**What is being asked:** Work out the count of lines in the entries below that include "Properties", and write only that count.

[[ Material shown, beginning ]]

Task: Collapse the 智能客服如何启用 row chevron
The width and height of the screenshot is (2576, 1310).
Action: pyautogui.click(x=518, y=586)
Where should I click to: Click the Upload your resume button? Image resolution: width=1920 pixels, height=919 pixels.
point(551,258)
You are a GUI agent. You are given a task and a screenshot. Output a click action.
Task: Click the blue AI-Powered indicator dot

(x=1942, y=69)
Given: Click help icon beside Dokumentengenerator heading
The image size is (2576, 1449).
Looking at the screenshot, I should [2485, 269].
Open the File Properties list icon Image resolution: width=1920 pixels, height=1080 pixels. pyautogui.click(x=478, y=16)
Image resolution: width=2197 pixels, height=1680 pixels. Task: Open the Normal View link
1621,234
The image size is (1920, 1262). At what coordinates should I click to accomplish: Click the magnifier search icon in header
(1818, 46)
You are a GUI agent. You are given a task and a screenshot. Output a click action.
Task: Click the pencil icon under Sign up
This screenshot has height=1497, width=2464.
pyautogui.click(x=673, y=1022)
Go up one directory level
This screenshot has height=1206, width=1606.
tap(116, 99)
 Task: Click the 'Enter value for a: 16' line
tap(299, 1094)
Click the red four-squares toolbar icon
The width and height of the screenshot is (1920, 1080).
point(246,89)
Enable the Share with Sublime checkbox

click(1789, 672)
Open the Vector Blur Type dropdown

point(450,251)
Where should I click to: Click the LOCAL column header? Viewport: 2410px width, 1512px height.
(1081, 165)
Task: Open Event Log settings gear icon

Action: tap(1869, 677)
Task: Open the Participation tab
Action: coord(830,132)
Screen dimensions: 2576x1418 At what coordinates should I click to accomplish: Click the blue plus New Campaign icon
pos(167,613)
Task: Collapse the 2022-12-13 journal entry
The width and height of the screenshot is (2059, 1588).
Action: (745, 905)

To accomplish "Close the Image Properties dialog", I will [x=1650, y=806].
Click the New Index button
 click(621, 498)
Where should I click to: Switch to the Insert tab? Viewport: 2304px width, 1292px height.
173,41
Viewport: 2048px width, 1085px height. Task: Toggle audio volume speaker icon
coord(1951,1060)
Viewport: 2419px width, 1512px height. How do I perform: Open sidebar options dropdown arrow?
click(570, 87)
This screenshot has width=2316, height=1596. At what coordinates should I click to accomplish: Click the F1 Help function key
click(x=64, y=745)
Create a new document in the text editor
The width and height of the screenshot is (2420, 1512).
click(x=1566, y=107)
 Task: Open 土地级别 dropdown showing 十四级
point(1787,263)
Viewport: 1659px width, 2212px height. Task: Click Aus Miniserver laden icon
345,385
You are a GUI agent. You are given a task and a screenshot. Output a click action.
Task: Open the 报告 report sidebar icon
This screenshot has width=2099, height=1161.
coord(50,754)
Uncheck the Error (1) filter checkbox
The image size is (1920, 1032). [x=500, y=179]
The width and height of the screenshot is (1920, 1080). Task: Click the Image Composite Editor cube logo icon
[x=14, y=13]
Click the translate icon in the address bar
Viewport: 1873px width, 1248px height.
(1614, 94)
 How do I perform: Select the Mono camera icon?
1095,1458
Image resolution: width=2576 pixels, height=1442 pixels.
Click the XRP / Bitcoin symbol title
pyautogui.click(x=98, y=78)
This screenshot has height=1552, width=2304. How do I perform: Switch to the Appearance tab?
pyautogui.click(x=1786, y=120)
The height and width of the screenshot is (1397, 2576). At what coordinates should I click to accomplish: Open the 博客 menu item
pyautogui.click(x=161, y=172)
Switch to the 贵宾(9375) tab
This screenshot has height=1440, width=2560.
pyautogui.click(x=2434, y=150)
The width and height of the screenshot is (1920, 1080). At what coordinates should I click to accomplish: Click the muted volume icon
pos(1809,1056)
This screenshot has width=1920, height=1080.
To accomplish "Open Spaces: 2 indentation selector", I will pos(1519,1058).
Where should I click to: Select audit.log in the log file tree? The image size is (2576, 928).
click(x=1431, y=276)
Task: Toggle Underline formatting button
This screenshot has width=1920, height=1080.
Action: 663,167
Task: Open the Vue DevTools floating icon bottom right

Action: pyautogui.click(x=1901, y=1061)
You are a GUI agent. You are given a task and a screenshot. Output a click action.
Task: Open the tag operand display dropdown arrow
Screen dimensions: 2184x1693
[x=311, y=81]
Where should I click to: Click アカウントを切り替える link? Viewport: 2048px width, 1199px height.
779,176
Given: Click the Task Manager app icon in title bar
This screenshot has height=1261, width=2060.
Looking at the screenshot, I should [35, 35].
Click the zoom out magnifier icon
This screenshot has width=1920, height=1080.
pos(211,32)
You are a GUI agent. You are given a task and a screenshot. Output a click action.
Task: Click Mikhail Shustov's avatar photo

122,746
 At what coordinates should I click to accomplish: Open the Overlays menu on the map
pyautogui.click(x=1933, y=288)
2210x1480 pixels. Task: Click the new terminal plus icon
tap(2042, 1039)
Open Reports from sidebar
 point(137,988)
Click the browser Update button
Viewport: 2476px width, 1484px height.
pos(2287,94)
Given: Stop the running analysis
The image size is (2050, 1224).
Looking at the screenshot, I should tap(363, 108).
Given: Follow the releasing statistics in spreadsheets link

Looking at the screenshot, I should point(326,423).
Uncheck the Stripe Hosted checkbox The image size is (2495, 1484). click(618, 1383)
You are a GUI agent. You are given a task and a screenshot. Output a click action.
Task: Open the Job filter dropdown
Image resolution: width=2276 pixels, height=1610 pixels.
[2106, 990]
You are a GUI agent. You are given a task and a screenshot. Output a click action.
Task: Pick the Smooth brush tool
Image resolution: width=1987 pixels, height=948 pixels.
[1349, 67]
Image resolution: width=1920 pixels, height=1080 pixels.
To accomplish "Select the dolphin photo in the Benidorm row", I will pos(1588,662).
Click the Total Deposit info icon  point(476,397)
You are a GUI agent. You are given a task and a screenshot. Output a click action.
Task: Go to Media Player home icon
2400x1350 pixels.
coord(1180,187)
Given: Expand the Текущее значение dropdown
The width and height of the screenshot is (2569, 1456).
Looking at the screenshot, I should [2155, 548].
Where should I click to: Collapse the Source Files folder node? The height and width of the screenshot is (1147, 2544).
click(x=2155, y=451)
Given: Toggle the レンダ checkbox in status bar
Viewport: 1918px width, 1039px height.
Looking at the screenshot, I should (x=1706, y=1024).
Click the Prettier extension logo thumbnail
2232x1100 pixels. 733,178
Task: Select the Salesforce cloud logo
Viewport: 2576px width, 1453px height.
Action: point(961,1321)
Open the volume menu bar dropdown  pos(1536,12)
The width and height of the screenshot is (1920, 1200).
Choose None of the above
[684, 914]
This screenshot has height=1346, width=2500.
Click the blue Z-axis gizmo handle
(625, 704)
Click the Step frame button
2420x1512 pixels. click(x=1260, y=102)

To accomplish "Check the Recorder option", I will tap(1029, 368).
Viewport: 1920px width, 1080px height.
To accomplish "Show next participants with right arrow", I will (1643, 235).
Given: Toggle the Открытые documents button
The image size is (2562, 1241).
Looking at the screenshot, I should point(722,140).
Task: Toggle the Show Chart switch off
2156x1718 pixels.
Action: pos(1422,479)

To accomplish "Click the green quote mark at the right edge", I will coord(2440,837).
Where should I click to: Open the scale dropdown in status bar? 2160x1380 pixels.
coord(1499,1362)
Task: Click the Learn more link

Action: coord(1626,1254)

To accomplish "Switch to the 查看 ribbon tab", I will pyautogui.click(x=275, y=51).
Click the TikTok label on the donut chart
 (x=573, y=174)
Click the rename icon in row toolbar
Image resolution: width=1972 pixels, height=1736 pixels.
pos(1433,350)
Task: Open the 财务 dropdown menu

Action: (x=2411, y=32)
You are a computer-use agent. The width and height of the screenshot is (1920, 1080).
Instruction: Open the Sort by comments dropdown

[[ Material shown, end ]]

**Solution:** 2